I wonder if Jefferson meant divine author as Jesus, like Washington had. It seems to me that author, in Jefferson's use, fits in more with the deist argument (instead of the clockmaker analogy, let's say an author who then lets the masses read his work). But I'm not Jefferson expert so I wouldn't know...

Ray Soller said...

The fact that Jefferson wrote on his tombstone, "HERE WAS BURIED THOMAS JEFFERSON AUTHOR ... OF THE
STATUTE OF VIRGINIA FOR RELIGIOUS FREEDOM ... " indicates to me that TJ was, most significantly, addressing future generations, who would, according to his vision of the future, come to recognize "Nature's God" as the "holy author of our religion."

bpabbott said...

Re: "the ratifiers were more Baptists and Anglicans [Episcopalians], not secularists."
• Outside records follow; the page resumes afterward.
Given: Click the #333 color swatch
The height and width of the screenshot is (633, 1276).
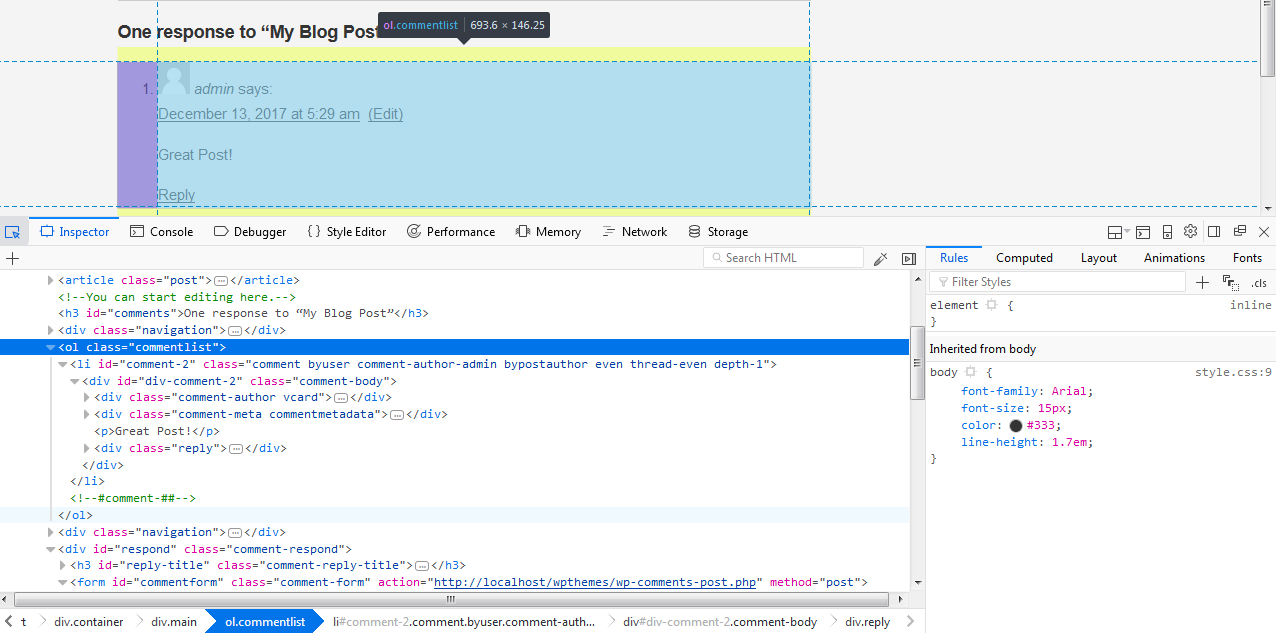Looking at the screenshot, I should click(1016, 425).
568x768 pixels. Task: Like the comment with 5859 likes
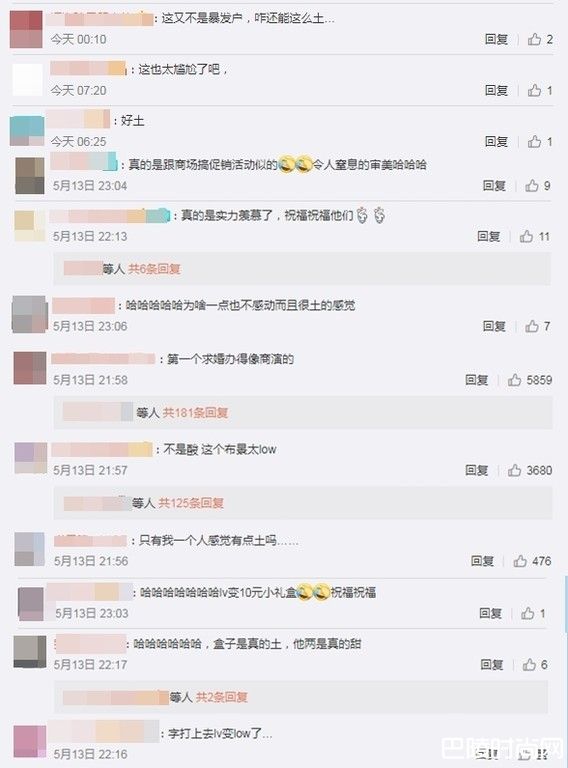click(514, 380)
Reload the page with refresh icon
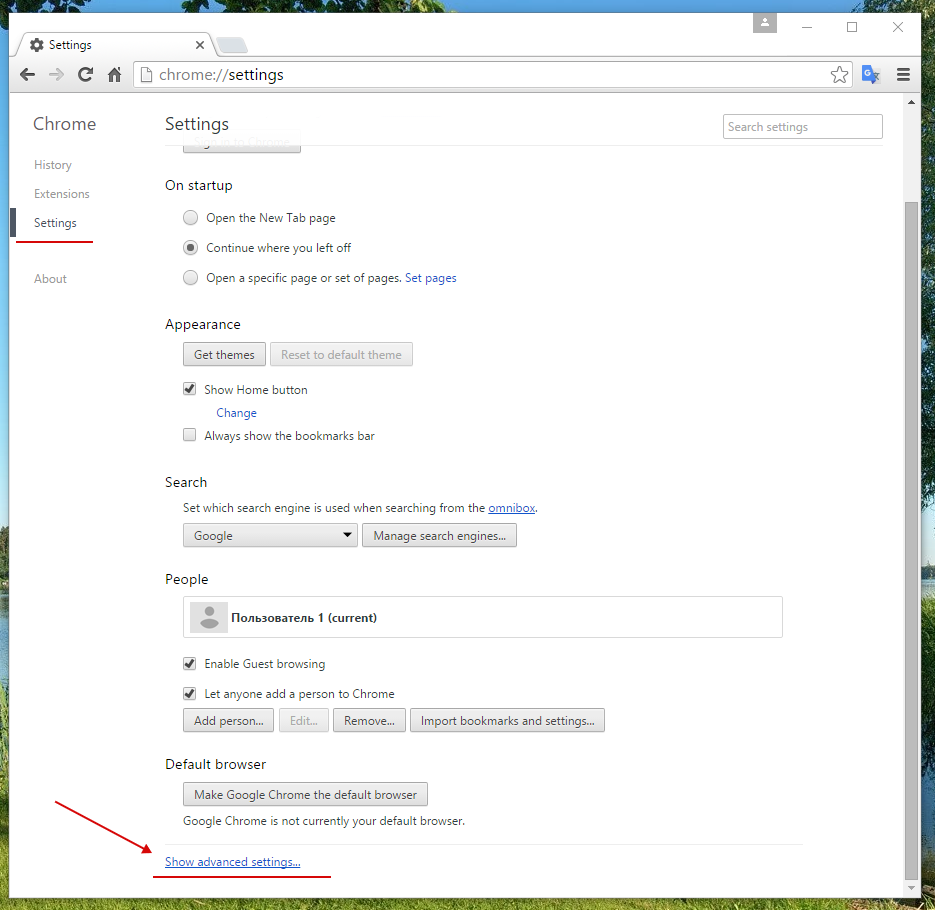Image resolution: width=935 pixels, height=910 pixels. (86, 75)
I'm not sure what your intended point is here, but secularism does not exclude the religious. Secularism did not originate due to religious prejudice. Rather is arose to protect religion from the prejudice of others with differing religious opinions.

Re: "As for the "deists," whoever they are, it doesn't matter what "author" meant to them."

That all depends upon the definition of Deism. I think it inappropriate to apply a broad definition of Christianity while simultaneously a narrow definition of Deism.

I think is reasonable to say the God of Providence, or the "Holy author of our religion" may be either the Christian God or the Deist's God.

In the absence of Jesus' divinity (i.e. virgin birth), human depravity, the resurrection, and the inerrancy of scripture are put aside (i.e. those things not discoverable from reason and nature) the resulting view of God doesn't fit the Christian qualification any better than the Deist one (worse I think).

Tom Van Dyke said...

Nature's God doesn't write, Ray. Nature doesn't write. It's illiterate.

Nature's God is also "In God We Trust" and "One nation under God," Ray. I'm really not trying to hassle you, but you're off either way.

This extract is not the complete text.